··· Data extract ···
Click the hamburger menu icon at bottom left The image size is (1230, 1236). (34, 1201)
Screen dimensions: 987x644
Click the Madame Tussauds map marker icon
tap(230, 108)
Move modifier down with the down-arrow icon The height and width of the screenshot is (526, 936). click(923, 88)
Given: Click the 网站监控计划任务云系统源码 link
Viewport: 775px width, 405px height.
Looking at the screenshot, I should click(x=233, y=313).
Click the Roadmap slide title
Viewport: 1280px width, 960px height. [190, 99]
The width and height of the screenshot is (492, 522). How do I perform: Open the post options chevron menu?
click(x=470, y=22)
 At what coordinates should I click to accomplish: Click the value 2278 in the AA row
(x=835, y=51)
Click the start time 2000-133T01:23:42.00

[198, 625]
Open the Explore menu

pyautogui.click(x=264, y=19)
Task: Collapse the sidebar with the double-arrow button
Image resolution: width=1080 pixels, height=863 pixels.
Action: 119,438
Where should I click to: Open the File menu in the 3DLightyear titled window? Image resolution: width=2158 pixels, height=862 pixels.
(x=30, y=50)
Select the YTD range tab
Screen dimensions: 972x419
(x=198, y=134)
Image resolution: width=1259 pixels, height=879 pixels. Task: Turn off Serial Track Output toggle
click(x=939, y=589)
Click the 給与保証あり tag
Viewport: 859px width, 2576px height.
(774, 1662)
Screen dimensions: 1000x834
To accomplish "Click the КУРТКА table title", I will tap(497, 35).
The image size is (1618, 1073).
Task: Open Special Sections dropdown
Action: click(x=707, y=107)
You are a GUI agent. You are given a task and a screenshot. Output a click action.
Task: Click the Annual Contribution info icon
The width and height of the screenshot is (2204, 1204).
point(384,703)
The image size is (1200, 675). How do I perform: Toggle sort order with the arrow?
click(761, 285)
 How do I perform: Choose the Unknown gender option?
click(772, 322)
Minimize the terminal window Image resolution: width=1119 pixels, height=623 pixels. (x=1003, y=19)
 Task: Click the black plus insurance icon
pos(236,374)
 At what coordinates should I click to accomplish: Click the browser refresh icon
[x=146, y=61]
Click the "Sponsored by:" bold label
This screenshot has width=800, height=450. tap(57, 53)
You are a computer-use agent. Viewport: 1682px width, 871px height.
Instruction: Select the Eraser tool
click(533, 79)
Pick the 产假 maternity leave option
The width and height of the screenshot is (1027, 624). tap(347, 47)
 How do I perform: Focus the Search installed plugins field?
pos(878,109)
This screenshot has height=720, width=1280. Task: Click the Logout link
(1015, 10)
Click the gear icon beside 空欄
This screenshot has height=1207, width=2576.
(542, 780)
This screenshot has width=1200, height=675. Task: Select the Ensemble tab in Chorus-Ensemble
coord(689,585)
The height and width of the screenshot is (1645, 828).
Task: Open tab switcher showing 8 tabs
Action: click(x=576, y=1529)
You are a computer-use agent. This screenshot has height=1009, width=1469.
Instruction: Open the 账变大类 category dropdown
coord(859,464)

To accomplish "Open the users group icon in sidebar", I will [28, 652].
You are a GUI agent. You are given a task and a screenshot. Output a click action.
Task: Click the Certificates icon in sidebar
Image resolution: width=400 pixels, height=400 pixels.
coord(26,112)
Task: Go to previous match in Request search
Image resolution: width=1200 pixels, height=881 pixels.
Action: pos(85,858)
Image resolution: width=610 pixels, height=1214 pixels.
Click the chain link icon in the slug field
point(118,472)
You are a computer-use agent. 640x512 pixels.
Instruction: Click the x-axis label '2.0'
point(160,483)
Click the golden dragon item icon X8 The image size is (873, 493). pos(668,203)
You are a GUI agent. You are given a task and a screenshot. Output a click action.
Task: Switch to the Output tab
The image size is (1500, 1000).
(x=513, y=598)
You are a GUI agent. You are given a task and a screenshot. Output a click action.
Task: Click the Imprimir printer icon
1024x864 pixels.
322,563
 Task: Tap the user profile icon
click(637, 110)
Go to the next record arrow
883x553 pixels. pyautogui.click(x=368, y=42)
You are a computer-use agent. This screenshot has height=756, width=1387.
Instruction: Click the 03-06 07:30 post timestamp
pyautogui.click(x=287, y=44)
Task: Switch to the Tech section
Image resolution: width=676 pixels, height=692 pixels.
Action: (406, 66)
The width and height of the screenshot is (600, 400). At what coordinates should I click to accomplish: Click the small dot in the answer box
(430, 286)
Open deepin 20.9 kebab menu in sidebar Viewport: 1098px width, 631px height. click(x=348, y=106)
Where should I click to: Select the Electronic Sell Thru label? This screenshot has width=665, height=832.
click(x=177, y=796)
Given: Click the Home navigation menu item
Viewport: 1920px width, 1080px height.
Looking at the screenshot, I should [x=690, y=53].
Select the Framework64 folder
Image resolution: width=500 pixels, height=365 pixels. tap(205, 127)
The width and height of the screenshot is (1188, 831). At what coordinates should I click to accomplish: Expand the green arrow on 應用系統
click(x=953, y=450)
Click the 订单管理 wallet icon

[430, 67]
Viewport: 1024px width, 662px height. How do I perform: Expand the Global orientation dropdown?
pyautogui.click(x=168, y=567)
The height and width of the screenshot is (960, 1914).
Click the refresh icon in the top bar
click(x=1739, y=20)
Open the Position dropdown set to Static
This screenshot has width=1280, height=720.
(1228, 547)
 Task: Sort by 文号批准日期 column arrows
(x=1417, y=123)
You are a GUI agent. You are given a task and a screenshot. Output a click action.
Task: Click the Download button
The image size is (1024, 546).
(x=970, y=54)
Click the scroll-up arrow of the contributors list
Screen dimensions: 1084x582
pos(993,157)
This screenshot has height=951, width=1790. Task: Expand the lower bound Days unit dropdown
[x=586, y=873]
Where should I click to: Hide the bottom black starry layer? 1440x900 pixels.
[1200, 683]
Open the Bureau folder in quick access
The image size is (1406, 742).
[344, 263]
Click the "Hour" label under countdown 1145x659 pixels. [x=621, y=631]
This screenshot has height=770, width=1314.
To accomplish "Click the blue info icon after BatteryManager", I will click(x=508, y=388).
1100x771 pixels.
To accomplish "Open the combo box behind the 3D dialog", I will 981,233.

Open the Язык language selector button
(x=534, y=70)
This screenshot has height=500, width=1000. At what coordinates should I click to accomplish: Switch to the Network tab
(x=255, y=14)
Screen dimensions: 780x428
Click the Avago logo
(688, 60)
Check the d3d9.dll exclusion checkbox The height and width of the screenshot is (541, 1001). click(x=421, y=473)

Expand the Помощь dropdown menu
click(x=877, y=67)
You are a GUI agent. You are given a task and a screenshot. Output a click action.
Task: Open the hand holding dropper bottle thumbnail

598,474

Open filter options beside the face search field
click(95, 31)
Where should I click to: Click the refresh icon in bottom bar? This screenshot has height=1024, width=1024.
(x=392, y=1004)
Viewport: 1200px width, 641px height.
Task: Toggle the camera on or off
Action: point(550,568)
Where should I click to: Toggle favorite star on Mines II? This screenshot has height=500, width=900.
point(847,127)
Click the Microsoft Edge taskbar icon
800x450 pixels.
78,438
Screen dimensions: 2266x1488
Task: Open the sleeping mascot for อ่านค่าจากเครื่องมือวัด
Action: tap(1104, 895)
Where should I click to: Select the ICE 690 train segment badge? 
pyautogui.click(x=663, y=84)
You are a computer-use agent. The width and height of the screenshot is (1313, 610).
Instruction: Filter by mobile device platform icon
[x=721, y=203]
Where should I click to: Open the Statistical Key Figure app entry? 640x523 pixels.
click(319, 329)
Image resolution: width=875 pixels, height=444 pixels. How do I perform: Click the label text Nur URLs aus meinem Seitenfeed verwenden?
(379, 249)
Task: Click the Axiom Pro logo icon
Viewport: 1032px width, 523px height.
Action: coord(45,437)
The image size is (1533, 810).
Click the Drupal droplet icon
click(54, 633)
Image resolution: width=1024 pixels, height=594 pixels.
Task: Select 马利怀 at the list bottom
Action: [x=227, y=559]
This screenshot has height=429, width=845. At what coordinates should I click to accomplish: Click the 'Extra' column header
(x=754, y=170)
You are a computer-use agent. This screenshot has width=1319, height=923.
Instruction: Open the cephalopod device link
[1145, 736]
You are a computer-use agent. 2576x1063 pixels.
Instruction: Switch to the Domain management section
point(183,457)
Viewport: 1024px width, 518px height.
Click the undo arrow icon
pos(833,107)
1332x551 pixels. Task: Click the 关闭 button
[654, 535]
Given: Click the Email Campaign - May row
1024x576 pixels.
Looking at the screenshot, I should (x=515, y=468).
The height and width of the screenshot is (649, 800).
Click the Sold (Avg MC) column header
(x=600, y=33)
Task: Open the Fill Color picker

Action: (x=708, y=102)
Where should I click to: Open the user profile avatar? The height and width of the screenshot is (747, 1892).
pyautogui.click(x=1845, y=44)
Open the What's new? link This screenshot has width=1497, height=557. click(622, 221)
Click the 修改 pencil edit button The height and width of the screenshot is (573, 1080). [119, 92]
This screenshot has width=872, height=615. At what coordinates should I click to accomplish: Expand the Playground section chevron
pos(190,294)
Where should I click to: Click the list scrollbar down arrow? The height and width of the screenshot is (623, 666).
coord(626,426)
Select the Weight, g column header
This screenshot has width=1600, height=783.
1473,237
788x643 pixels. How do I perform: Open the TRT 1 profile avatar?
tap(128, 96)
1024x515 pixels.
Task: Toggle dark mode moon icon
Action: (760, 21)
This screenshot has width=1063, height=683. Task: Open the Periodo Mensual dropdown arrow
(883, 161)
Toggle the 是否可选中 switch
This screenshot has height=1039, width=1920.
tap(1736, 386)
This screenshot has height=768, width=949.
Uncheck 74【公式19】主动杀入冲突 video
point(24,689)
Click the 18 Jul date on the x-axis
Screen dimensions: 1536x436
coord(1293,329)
···
* [Task goal]: What you give back must be the stretch above, starting at the line with "You are a computer-use agent. 2576x1063" and ending at the line with "Given: Click the Email Campaign - May row", copied exactly.

* [Output of the exercise]:
You are a computer-use agent. 2576x1063 pixels.
Instruction: Switch to the Domain management section
point(183,457)
Viewport: 1024px width, 518px height.
Click the undo arrow icon
pos(833,107)
1332x551 pixels. Task: Click the 关闭 button
[654, 535]
Given: Click the Email Campaign - May row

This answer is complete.